Dr. Melhem's research focuses on studying the neurobiology of stress response and suicidal behavior across the spectrum of psychopathology. Dr. Melhem’s work identified parental history of suicidal behavior as a predictor for suicide attempt in offspring, the role of impulsive aggression in the familial transmission of suicidal behavior, and the role of the severity and variability of depression symptoms in predicting suicide attempt. Her work resulted in the development of a risk score for the prediction of suicidal behavior. She has also characterized the psychiatric impact of parental death from suicide on children and families and the phenomenology of grief in children resulting in the development of a measure and screen to assess prolonged grief in children, which have been translated to several languages and are widely used in clinical and research settings. Her work is the first to show blunted cortisol responses to stress in suicide attempters compared to other high-risk groups with psychopathology. Dr. Melhem has also studied the genetics of several brain and neuropsychiatric phenotypes. She is the Principal Investigator of three NIMH R01 studies investigating biomarkers in the HPA axis and inflammatory pathways in suicidal behavior and maladaptive stress responses, PET imaging biomarkers for risk and resilience for suicidal behavior, and a Standard-Linked Grant from the American Foundation for Suicide Prevention (AFSP) to study the role of neuroinflammation in suicidal behavior. In addition, she is the recipient of a Young Investigator Award from AFSP, a postdoctoral fellowship from the Klingenstein Third Generation Foundation in child and adolescent depression, and twice the recipient of a Young Investigator Award from the Brain and Behavior Research Foundation.

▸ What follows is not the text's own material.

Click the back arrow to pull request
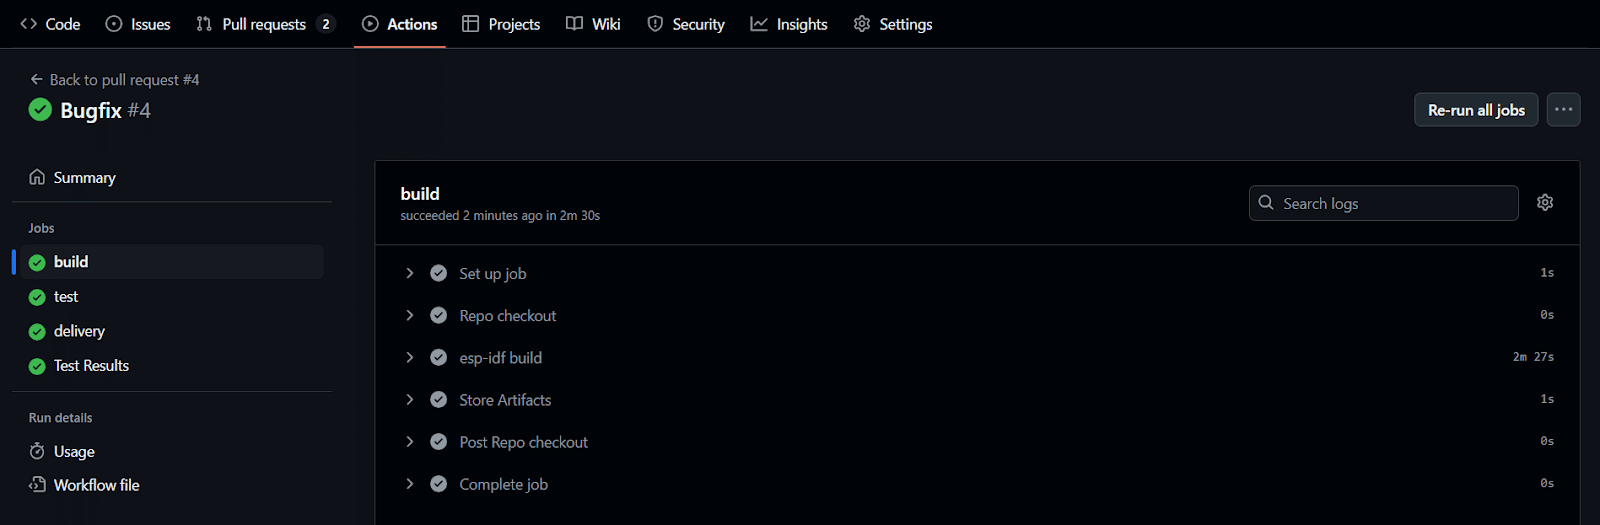 point(37,79)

Date & Time. December 6, 2019, 12:00pm to 1:30pm
Location. UPMC Western Psychiatric Hospital Auditorium
Learning Objectives: At the conclusion of this lecture participants will be able to:
Discuss the prediction problem for suicidal behavior and important clinical predictors in high-risk individuals.
Explain about peripheral biological markers in the stress response pathways to improve the prediction of suicidal behavior.
Analyze the relationships between peripheral stress response markers and 5-HT1A receptor PET imaging markers in risk and resilient individuals.